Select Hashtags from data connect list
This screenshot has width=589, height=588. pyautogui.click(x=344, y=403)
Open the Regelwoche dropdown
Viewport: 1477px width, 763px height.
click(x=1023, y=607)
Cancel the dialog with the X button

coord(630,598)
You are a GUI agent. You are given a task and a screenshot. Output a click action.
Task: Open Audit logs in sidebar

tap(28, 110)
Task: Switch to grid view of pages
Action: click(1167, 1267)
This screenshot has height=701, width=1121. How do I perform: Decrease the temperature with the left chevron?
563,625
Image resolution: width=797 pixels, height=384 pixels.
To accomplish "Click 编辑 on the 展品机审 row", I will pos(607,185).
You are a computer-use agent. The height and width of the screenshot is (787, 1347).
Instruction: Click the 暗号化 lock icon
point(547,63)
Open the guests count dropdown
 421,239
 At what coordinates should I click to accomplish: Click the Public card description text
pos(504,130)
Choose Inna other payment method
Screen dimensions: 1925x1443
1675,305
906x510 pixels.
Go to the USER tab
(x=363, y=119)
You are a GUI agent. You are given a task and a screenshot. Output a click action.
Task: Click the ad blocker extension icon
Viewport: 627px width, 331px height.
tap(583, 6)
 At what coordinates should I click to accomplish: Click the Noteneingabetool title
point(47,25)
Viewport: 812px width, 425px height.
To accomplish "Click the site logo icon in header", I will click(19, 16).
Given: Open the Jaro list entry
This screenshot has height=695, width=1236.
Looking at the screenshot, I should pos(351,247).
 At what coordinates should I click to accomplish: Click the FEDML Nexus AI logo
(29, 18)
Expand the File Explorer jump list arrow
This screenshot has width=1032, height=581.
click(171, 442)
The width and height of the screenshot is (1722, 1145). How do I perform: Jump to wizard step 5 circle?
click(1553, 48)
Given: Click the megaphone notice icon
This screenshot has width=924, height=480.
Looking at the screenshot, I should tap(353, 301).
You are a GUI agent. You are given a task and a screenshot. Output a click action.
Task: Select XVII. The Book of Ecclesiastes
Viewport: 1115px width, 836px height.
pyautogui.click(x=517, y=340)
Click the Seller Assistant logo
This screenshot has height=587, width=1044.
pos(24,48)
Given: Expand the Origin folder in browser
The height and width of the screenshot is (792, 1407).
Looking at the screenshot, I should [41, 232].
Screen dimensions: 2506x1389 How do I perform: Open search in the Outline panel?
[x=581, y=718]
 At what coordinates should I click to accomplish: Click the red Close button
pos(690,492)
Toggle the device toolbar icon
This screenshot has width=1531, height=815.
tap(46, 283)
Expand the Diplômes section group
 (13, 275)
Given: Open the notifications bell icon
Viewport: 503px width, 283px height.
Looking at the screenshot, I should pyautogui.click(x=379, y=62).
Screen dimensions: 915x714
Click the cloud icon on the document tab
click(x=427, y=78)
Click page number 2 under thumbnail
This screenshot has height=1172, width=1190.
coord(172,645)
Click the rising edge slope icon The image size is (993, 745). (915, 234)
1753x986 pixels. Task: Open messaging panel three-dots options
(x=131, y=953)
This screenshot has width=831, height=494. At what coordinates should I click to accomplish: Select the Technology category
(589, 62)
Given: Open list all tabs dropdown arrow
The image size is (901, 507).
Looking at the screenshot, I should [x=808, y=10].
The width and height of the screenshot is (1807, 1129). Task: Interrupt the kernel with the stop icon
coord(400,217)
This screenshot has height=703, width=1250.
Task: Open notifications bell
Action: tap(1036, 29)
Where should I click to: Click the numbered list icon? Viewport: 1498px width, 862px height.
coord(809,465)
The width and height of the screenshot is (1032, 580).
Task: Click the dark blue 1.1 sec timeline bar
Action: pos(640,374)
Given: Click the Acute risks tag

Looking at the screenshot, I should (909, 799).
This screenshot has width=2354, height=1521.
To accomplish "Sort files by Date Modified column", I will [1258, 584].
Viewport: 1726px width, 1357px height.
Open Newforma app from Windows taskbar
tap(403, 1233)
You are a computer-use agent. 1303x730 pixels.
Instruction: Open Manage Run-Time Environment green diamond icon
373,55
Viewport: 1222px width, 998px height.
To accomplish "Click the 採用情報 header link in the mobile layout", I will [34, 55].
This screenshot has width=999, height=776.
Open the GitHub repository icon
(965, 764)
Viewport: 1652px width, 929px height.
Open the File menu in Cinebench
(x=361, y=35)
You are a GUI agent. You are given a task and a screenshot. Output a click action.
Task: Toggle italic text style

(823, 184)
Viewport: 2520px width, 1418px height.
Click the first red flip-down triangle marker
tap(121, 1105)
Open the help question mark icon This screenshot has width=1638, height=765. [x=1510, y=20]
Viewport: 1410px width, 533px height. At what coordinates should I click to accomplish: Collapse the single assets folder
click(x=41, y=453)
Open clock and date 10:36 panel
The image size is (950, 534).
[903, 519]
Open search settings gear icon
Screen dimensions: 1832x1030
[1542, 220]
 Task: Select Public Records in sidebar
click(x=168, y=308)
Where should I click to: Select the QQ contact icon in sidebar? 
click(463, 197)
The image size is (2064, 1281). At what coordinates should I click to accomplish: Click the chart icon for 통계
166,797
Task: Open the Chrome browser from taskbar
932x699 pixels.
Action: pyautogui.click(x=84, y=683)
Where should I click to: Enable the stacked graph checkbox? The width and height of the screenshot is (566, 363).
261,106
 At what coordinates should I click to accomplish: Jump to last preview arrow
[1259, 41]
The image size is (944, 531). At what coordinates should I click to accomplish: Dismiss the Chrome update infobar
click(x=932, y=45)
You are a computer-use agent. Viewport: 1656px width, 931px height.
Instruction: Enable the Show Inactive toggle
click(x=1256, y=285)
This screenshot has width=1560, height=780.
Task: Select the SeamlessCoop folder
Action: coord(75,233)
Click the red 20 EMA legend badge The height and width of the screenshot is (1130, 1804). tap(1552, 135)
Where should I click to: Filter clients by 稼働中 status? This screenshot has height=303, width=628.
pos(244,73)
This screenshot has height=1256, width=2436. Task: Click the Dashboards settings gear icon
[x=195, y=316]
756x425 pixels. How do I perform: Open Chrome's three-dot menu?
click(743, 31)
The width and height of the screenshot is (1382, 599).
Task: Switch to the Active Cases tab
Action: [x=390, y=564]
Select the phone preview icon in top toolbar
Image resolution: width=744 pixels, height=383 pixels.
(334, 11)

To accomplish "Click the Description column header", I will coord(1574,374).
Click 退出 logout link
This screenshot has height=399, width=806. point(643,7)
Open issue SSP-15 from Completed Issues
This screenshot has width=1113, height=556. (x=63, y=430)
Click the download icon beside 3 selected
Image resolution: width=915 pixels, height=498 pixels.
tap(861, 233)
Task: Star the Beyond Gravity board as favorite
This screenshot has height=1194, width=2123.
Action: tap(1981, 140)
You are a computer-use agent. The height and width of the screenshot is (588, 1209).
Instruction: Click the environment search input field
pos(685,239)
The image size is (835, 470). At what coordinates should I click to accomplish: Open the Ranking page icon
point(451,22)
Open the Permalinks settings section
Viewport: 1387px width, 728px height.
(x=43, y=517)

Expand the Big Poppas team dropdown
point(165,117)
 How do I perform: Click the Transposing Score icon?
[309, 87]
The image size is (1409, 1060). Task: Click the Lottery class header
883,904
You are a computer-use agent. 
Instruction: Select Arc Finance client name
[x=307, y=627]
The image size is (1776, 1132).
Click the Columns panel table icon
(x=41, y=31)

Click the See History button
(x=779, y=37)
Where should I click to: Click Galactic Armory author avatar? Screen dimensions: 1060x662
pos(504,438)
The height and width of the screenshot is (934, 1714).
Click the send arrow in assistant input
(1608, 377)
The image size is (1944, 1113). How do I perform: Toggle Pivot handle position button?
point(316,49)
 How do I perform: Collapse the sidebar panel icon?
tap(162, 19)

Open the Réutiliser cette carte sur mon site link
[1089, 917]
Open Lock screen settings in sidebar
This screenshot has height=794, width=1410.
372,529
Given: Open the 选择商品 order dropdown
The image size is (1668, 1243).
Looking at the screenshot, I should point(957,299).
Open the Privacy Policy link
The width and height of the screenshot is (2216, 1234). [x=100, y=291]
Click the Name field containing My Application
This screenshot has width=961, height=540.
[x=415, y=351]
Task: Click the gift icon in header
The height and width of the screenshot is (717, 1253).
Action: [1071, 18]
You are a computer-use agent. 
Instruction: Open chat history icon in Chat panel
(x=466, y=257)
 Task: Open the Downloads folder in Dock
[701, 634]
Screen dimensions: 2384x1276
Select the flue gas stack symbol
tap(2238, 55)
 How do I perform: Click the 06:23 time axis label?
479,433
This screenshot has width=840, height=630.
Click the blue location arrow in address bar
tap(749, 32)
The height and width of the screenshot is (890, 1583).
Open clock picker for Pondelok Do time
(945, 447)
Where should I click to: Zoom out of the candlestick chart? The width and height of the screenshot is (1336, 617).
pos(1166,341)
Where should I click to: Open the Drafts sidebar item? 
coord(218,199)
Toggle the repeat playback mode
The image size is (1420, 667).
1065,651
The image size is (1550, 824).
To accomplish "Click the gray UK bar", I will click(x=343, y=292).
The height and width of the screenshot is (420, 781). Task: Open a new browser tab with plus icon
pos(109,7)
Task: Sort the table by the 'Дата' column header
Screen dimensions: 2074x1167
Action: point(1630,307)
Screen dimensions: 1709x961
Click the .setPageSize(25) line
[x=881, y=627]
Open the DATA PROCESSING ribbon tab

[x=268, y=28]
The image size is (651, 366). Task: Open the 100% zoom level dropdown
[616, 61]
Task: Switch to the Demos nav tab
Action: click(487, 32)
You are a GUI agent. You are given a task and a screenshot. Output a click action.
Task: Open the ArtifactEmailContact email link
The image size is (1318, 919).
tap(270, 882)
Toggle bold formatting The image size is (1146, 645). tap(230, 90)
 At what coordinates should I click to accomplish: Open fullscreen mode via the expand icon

******

**WORK REQUIRED:** Exact retyping is required: the line with "Open clock picker for Pondelok Do time" through the end of the data, both ends included, and no other line.

**ANSWER FOR THIS EXERCISE:**
Open clock picker for Pondelok Do time
(945, 447)
Where should I click to: Zoom out of the candlestick chart? The width and height of the screenshot is (1336, 617).
pos(1166,341)
Where should I click to: Open the Drafts sidebar item? 
coord(218,199)
Toggle the repeat playback mode
The image size is (1420, 667).
1065,651
The image size is (1550, 824).
To accomplish "Click the gray UK bar", I will click(x=343, y=292).
The height and width of the screenshot is (420, 781). Task: Open a new browser tab with plus icon
pos(109,7)
Task: Sort the table by the 'Дата' column header
Screen dimensions: 2074x1167
Action: point(1630,307)
Screen dimensions: 1709x961
Click the .setPageSize(25) line
[x=881, y=627]
Open the DATA PROCESSING ribbon tab

[x=268, y=28]
The image size is (651, 366). Task: Open the 100% zoom level dropdown
[616, 61]
Task: Switch to the Demos nav tab
Action: click(487, 32)
You are a GUI agent. You are given a task and a screenshot. Output a click action.
Task: Open the ArtifactEmailContact email link
The image size is (1318, 919).
tap(270, 882)
Toggle bold formatting The image size is (1146, 645). tap(230, 90)
 At what coordinates should I click to accomplish: Open fullscreen mode via the expand icon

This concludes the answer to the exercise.